Aufgaben und Ausgleich
Gerne würde ich hier auf ein Thema eingehen, welches mir sehr am Herzen liegt. Es geht dabei um die Hengste, die in Wien, Jerez, Cordoba und beim Zirkus Knie ihre bewunderten Auftritte absolvieren. Posts und Artikel, welche diese Haltung als verwerflich titulieren, häufen sich und finden inzwischen breite Zustimmung. Dabei wird völlig ausser Acht gelassen, dass diese Hengste jeden Tag trainiert, gefordert und gefördert werden. Das Training umfasst teilweise 2-3 Stunden, danach noch die Auftritte vor Publikum. Wenn diese Tiere ihren freien Tag haben, liegen sie im Stroh, dösen vor sich hin und sehen zufrieden und entspannt aus. Dies – vor allem in Spanien – häufig noch in einer gemauerten Box. Das sieht auf den ersten Blick Tierschutz-relevant aus, ist es aber nicht. Hengste neigen von Natur aus dazu, ihr Umfeld kontrollieren zu müssen. Was macht die Konkurrenz? Das erfordert eine hohe Aufmerksamkeit. In der Box sind sie jedoch abgeschirmt, können runterfahren und chillen. Meine Hengste stehen immer in Boxen mit Gitter oben, damit sie alles sehen können. Oder sogar in Boxen mit Paddocks. Sie haben ein berechenbares ruhiges Stallklima, sie sind immer täglich gearbeitet und haben so eine Aufgabe und Ausgleich. So fühlen sie sich in den Einzelturnierboxen auf den Messen ohne Sicht nicht wohl, weil sie es auch anders kennen. Natürlich gibt es hier unbelehrbare Halter, welche das nicht korrekt umsetzen, unbestritten.

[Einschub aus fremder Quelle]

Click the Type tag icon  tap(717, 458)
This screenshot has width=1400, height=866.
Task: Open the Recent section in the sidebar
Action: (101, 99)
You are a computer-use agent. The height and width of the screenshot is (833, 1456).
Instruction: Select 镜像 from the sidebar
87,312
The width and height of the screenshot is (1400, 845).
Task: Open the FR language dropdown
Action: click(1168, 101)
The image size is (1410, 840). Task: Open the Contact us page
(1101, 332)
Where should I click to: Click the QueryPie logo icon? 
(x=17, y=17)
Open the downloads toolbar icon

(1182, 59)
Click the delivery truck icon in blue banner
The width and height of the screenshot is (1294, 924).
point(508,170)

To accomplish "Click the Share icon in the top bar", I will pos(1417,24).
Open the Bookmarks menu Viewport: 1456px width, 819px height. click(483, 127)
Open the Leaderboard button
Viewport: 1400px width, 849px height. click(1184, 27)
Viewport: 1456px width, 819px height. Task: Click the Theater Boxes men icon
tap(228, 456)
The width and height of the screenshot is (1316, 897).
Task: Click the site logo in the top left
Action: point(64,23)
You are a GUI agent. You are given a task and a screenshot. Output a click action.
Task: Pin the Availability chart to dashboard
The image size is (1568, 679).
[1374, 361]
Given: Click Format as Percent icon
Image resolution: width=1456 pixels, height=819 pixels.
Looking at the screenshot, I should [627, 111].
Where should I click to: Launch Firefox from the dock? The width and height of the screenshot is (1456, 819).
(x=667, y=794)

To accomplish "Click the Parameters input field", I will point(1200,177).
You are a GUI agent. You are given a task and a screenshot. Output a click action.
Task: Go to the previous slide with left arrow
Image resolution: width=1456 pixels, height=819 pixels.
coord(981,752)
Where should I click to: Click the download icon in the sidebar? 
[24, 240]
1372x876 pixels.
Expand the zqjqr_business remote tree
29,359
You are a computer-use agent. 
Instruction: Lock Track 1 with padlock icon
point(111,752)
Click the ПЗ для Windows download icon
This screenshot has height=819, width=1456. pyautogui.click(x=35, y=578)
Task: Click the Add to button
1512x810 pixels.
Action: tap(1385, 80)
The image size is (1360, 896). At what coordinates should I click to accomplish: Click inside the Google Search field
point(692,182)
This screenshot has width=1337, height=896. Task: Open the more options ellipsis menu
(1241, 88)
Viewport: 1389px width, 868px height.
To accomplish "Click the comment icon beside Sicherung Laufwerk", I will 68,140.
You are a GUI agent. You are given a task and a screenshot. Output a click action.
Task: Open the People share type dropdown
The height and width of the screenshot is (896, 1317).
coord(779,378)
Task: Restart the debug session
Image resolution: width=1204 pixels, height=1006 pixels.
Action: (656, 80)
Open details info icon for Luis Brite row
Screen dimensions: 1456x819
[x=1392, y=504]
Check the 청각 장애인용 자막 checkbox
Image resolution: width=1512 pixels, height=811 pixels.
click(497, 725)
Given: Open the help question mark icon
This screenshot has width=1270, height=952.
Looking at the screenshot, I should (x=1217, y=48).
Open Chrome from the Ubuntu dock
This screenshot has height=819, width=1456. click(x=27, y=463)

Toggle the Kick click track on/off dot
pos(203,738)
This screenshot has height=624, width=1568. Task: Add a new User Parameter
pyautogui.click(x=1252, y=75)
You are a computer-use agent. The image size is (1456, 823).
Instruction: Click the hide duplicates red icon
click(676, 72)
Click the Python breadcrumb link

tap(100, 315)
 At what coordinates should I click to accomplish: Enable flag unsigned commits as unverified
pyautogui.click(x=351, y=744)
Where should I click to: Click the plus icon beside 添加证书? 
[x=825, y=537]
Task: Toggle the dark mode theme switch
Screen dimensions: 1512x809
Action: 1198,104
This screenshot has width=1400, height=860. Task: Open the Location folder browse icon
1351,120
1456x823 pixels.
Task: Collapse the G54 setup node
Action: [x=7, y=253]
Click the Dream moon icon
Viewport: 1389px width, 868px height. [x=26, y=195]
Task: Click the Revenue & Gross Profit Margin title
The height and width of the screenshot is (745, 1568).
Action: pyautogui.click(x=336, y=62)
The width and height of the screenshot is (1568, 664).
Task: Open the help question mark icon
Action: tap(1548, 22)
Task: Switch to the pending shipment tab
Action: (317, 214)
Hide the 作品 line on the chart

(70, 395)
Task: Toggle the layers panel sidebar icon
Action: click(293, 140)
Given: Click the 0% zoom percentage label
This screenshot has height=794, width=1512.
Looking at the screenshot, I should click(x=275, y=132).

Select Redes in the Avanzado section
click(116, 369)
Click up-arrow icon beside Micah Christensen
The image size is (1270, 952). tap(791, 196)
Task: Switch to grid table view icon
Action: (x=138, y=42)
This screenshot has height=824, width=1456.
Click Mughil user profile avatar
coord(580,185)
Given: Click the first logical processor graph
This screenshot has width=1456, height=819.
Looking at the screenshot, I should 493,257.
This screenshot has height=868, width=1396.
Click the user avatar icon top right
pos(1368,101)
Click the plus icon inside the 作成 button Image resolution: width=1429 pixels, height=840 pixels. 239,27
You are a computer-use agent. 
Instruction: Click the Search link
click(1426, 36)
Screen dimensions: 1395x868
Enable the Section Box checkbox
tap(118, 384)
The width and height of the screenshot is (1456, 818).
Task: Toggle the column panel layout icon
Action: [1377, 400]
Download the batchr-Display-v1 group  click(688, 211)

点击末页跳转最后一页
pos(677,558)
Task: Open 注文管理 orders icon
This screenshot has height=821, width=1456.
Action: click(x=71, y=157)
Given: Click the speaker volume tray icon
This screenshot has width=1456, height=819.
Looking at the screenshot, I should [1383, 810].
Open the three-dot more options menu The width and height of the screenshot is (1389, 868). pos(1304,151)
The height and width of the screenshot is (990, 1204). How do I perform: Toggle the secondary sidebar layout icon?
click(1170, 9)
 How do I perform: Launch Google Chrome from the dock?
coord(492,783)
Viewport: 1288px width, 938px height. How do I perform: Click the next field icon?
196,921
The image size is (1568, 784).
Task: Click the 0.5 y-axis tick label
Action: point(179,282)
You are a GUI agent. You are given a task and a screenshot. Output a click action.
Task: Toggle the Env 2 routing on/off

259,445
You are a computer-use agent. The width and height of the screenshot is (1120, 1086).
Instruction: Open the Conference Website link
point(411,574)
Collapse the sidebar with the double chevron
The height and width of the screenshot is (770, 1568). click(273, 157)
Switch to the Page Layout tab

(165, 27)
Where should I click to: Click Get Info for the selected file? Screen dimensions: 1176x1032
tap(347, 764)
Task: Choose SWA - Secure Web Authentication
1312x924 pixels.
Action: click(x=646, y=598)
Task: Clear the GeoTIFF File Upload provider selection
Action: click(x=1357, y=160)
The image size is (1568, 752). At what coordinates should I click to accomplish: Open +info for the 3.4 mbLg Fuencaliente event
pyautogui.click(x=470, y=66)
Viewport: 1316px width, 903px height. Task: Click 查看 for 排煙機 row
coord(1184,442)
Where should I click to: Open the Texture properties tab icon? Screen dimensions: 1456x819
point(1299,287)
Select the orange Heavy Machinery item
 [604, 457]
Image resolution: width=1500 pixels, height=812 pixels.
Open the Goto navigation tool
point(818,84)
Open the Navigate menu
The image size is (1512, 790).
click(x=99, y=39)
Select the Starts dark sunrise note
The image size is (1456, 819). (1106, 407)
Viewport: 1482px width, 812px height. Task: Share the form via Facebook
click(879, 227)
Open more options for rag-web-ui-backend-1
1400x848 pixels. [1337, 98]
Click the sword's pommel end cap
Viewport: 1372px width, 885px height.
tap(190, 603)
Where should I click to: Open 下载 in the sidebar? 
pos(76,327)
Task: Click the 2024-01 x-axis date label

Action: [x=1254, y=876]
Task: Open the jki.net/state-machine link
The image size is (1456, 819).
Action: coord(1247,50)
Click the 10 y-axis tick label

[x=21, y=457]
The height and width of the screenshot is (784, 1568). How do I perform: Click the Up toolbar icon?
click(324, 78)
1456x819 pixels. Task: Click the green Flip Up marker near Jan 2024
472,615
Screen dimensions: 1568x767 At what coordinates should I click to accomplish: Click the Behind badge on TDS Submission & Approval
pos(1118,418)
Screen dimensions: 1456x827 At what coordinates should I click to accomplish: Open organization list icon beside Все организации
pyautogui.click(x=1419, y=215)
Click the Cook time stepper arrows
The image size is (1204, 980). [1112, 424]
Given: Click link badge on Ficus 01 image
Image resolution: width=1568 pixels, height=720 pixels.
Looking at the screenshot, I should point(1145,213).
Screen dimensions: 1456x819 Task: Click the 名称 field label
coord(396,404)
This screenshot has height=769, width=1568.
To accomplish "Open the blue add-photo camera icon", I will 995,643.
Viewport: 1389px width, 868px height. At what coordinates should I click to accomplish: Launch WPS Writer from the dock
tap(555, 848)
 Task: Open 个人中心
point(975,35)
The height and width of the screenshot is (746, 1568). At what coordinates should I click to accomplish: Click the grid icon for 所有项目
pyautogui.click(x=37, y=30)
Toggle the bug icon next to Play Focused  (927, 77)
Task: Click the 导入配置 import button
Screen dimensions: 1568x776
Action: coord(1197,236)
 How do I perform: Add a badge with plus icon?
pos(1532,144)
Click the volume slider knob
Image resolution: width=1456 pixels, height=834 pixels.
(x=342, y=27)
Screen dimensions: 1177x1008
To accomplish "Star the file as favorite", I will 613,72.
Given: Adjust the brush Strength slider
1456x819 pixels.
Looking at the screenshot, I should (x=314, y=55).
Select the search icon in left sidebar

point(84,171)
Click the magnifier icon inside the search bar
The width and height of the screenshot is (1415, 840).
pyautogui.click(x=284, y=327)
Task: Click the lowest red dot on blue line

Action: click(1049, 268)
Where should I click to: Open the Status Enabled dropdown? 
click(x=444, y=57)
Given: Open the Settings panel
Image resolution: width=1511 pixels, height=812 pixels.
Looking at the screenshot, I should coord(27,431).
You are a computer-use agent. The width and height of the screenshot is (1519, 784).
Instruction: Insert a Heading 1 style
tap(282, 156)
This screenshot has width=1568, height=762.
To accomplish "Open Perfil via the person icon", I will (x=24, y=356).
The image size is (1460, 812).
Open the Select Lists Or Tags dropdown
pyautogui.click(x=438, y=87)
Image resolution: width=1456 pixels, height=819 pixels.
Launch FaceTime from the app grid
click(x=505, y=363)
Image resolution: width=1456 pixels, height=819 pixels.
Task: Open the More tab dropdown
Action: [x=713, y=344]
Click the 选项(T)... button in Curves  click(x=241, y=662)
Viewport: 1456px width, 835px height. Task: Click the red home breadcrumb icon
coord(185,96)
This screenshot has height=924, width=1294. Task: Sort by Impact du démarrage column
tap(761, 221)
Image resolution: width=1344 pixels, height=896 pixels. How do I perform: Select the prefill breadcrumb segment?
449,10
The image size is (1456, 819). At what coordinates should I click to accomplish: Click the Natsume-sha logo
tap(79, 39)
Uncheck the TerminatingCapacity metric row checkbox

Das entbindet den Betrachter aber nicht vom genauen Hinschauen und individuellen beurteilen.
Keine Haltung, Reitweise oder Training lässt sich ganz simpel in gut oder schlecht einstufen. Die Qualität der Arbeit ist entscheidend und sollte eine gesunde Mischung aus Fordern, Fördern und Erholung umfassen.
Wie bei uns Menschen verhält es sich auch bei den Pferden: wird die Arbeit gerne verrichtet, empfinden beide Lebewesen diese Tätigkeit nicht als negativ, sondern als belebend und inspirierend. Mein Hengst „Armani“ als Beispiel liebt die Freiheitsdressur. Wenn ich ihn zur Zusammenarbeit motivieren will, beginne ich mit dieser Arbeit, danach gelingen die nachfolgenden Lektionen leichter und schöner. Ich als Pferdebesitzer muss die Bedürfnisse meines Pferdes kennen und darauf gezielt eingehen können, nicht mein Ego steht im Vordergrund. Die Stärken und Schwächen des jeweiligen Pferdes entscheiden letztlich darüber, was als „Arbeit“ und was als „Freizeit“ empfunden wird.